Set task:
Give the following records as a numbered list, omitting any blank lines.

##### Information given

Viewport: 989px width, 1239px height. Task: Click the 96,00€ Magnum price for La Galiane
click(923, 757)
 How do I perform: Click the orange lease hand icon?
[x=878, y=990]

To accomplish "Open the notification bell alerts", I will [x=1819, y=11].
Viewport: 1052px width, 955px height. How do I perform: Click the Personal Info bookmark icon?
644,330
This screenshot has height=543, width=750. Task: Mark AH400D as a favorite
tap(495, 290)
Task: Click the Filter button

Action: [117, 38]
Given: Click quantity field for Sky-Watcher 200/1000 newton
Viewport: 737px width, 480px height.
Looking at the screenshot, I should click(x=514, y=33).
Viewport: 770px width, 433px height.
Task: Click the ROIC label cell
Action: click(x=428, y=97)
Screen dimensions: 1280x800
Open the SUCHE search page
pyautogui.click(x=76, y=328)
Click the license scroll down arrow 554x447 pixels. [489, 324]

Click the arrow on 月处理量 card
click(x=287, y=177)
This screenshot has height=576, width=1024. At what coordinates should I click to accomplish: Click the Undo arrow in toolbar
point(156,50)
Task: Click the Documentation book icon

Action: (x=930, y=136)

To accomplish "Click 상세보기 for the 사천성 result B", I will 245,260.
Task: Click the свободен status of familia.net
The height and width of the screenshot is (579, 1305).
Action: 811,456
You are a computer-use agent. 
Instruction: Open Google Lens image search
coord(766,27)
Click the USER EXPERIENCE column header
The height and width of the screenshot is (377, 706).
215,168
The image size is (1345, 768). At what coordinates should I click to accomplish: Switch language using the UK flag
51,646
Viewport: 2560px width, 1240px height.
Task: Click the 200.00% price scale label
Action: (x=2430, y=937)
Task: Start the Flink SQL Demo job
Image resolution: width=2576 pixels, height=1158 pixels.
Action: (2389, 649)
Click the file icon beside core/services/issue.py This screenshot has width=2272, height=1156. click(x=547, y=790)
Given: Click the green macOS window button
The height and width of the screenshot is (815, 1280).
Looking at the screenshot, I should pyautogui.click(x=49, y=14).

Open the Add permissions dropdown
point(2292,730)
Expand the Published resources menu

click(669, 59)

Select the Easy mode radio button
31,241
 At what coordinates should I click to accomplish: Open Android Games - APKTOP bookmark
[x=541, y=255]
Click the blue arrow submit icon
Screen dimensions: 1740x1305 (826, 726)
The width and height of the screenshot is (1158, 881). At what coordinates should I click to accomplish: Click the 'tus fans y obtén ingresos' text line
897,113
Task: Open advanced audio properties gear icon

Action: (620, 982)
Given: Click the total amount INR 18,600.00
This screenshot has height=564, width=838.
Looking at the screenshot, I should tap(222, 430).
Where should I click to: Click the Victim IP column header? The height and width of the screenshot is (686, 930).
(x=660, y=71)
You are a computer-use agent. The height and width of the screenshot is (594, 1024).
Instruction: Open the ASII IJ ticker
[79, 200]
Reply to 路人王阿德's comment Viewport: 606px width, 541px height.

##########

Answer to this problem:
1. Viewport: 989px width, 1239px height. Task: Click the 96,00€ Magnum price for La Galiane
2. click(923, 757)
3.  How do I perform: Click the orange lease hand icon?
4. [x=878, y=990]
5. To accomplish "Open the notification bell alerts", I will [x=1819, y=11].
6. Viewport: 1052px width, 955px height. How do I perform: Click the Personal Info bookmark icon?
7. 644,330
8. This screenshot has height=543, width=750. Task: Mark AH400D as a favorite
9. tap(495, 290)
10. Task: Click the Filter button
11. Action: [117, 38]
12. Given: Click quantity field for Sky-Watcher 200/1000 newton
13. Viewport: 737px width, 480px height.
14. Looking at the screenshot, I should click(x=514, y=33).
15. Viewport: 770px width, 433px height.
16. Task: Click the ROIC label cell
17. Action: click(x=428, y=97)
18. Screen dimensions: 1280x800
19. Open the SUCHE search page
20. pyautogui.click(x=76, y=328)
21. Click the license scroll down arrow 554x447 pixels. [489, 324]
22. Click the arrow on 月处理量 card
23. click(x=287, y=177)
24. This screenshot has height=576, width=1024. At what coordinates should I click to accomplish: Click the Undo arrow in toolbar
25. point(156,50)
26. Task: Click the Documentation book icon
27. Action: (x=930, y=136)
28. To accomplish "Click 상세보기 for the 사천성 result B", I will 245,260.
29. Task: Click the свободен status of familia.net
30. The height and width of the screenshot is (579, 1305).
31. Action: 811,456
32. You are a computer-use agent. 
33. Instruction: Open Google Lens image search
34. coord(766,27)
35. Click the USER EXPERIENCE column header
36. The height and width of the screenshot is (377, 706).
37. 215,168
38. The image size is (1345, 768). At what coordinates should I click to accomplish: Switch language using the UK flag
39. 51,646
40. Viewport: 2560px width, 1240px height.
41. Task: Click the 200.00% price scale label
42. Action: (x=2430, y=937)
43. Task: Start the Flink SQL Demo job
44. Image resolution: width=2576 pixels, height=1158 pixels.
45. Action: (2389, 649)
46. Click the file icon beside core/services/issue.py This screenshot has width=2272, height=1156. click(x=547, y=790)
47. Given: Click the green macOS window button
48. The height and width of the screenshot is (815, 1280).
49. Looking at the screenshot, I should pyautogui.click(x=49, y=14).
50. Open the Add permissions dropdown
51. point(2292,730)
52. Expand the Published resources menu
53. click(669, 59)
54. Select the Easy mode radio button
55. 31,241
56.  At what coordinates should I click to accomplish: Open Android Games - APKTOP bookmark
57. [x=541, y=255]
58. Click the blue arrow submit icon
59. Screen dimensions: 1740x1305 (826, 726)
60. The width and height of the screenshot is (1158, 881). At what coordinates should I click to accomplish: Click the 'tus fans y obtén ingresos' text line
61. 897,113
62. Task: Open advanced audio properties gear icon
63. Action: (620, 982)
64. Given: Click the total amount INR 18,600.00
65. This screenshot has height=564, width=838.
66. Looking at the screenshot, I should tap(222, 430).
67. Where should I click to: Click the Victim IP column header? The height and width of the screenshot is (686, 930).
68. (x=660, y=71)
69. You are a computer-use agent. The height and width of the screenshot is (594, 1024).
70. Instruction: Open the ASII IJ ticker
71. [79, 200]
72. Reply to 路人王阿德's comment Viewport: 606px width, 541px height.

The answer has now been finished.